LEARNING TO BE LORD of THE MAP

ONE day I definitely plan to finish ``The Lord of the Rings.'' For some 30 years I have been about halfway through the Tolkien trilogy (while everyone else seems to find it ``impossible to put down,'' and the Tolkien industry, feeding the insatiable appetites of its devotees, is positively as flourishing today as ever). I have owned the three volumes since 1957 - from two years after first publication of ``The Return of the King'' (the final third).

It really is time I followed this road to its end. But the trouble is, I'm lost. Haven't a clue where I am.

One of the reasons I have taken more or less forever to read this magnum opus of fantasy quest and journeying, I am coming to think, is maybe that geography has never been one of my strong points. And in this narrative you do need to know where everyone is at any given point. As the Hobbit, Bilbo, sings it: ``The Road goes ever on and on....'' And as Tolkien himself said, ``If you're going to have a complicated story, you must work to a map....''

But I have, since school, had something of a resistance to maps. The reason seems to be geography as it was taught in the classrooms of my childhood. It bore no relation to actual experience.

We have a friend who understands about this. The only thing he remembers from school geography was something drummed into him by a primary teacher: that ``India is a carrot-shaped country.'' Frankly, I envy him his education. We learned nothing so fascinating.
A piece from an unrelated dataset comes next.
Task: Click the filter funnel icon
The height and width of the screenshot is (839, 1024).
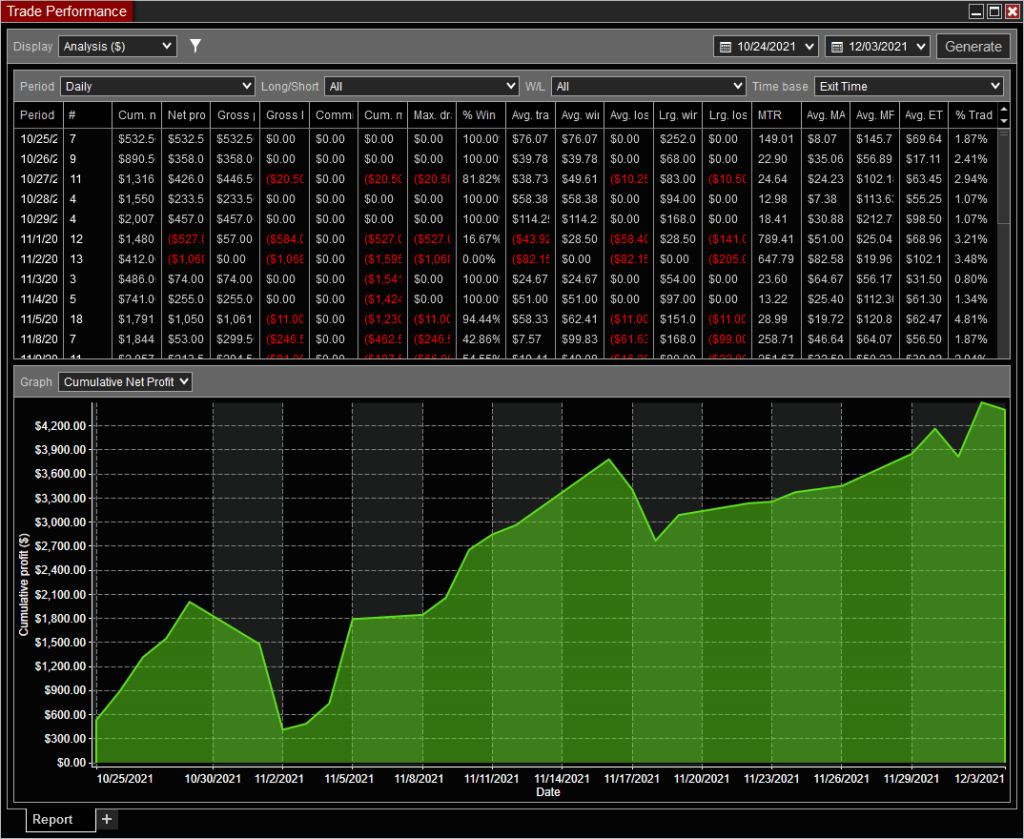Action: [x=195, y=46]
In my day, geography seemed to be solely a matter of copying maps from the blackboard. On these maps were marked important rivers and important coal mines. I didn't mind the copying - not as good as art but, given a lack of choice, a fair second; at least it involved lines and colors. But so taken was I with the colored inks that I did not take in much information. Somehow I just couldn't get interested in deltas and mountain ranges and peninsulas, never having encountered such things. One brief expedition to a real peninsula might have done wonders. But no geography teacher I ever came across apparently thought a firsthand encounter of any significance.

Geography remained a discipline I was subjected to through the age of 15. But then I indicated once and for all that geography was a lost cause for me by achieving spectacularly low marks in the state exam: 20 percent on one paper, 12 percent on the other. You might imagine such ineptitude hard to achieve, but when you understand that only recently have I realized that rivers do not all flow down the map (which I took to be downhill), and that I still have to concentrate hard to remember that east is right and west is left, and that nobody taught me to identify countries by their resemblance to root vegetables, you will admit my examiner was probably quite generous in his marking. Besides, to this day, and even though I have actually been down a mine somewhere in Wales, I cannot accurately place a single coal mine on a map of Britain.

When I attended university, there was a tendency to disparage certain undergraduates who had somehow wheedled their way into a three-year stint in academia without a hint of intellectual prowess. Perhaps they were good at rowing. Some colleges set great store by such activities. The problem was: What possible subject could these characters read that might just enable them to scrape through and get some sort of degree at the end?

The answer (or so the joke went) was geography. The implication was clear enough: If a person was reading geography, he was not very bright. I did not, needless to say, read geography. But my reason was that I was not bright enough.

I feel I should redress those aspersions cast against geographers. Anyone who can understand equidistant zenithal projection or projection by rectangular spheroidal coordinates and row a boat, has my unequivocal admiration, whatever it is worth.

Which brings me back to Professor Tolkien. The recent publication in color of ``The Map of Tolkien's Middle-earth'' (based on the map I managed until now to overlook, which is at the back of Volume 1 of the trilogy, drawn originally by Tolkien's son Christopher) has made me realize that I have been approaching the books all wrong. I should not have ignored the map. I shall start again, map in hand.

So very soon now (perhaps) while I still may not be able to tell you where Oregon is or whether Auckland is in the North or South Island of New Zealand, if you ask me where Lorien stretches out its wooded realm, or which way the Great River Anduin flows, or precisely what the extent of the mountains of Mordor is, or where lie the rolling grasslands of Rohan on which Gandalf found and rode the horse Shadowfax the Great, then I may very well ... in the not-too-distant future ... be your man: a wizard of the map.

* `The Map of Tolkien's Middle-earth' is available in Britain through HarperPrism and will be available in the United States in May 1995 from HarperCollins.